The way the feeling is manifesting itself in me this year is a desire to be donating money instead of buying gifts.
With my mother home with us for Christmas this year, we have been attending the Advent services at church together. On the first day, we received a sheet of paper that works as a Advent giving calendar. Each day, we are given a monetary task to fulfill, like "Give 10 cents for every Christmas CD you have" or "Give five cents for every Christmas card you will send".
Yesterday, the feeling hit me with a wallop. My husband and I were going to attend the Christmas Open Mic at the theatre in Oxford and admission was a monetary donation to the food bank. Whomp! Like a punch to the chest, I felt that this was how I wanted to celebrate Christmas, this was how I wanted to spend my money.
Giving. Helping. 
Why am I buying socks for our stockings when I could be buying a gift for a child?
Why am I buying chocolates for our stockings when I could be donating to the food bank?
Why am I buying books for our stockings when I could be making a donation to the local library?
Why am I buying hand lotion for our stockings when I could be donating those to a women's shelter?
This list could go on...Obviously "just stockings" is still creating a shopping monster.
Listening to friends talk about this yesterday, I heard them say, "It's the kids who want to do gifts. They're the ones who say 'Oh, Mom, we want to buy you gifts'." And families with children still at home, couples with grandchildren must find it very difficult to resist the orgy-of-gifts circus that Christmas has become.
Imagine Christmas as a season of gratitude instead greed.
Yet it's the whole idea that Christmas is about giving that trips us up in the end.The statements ring out: "We want to give you gifts" and "I have to give my parents gifts" even when those gifts are just money or gift cards, presents with no thought or meaning behind them.
We can't even hold ourselves to one gift each. It's always one more thing... Stockings are a joke! I already have so much, the stuffed stockings will balance on a pile of stocking gifts. Yeesh. 
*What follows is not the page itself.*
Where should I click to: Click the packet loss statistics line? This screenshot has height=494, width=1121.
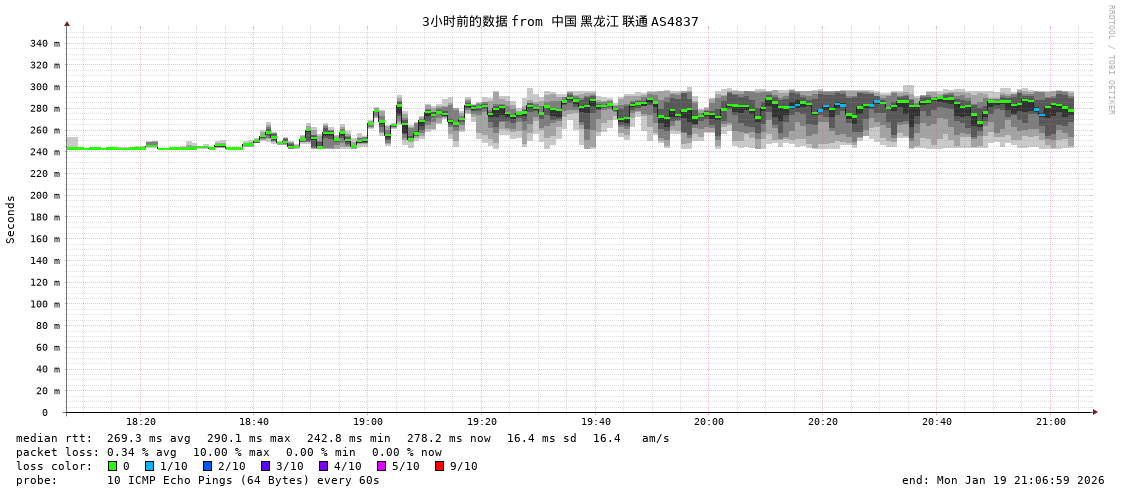pyautogui.click(x=228, y=452)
But I am amazed that every year, more and more people are expressing the idea that gift-giving should be scaled back if not stopped altogether. They -- we -- aren't anti-Christmas but instead, they -- we -- want to focus on something different for Christmas.
Blessings.
There is no stocking big enough, to space under the tree wide enough, no box deep enough to hold all the blessings in our lives.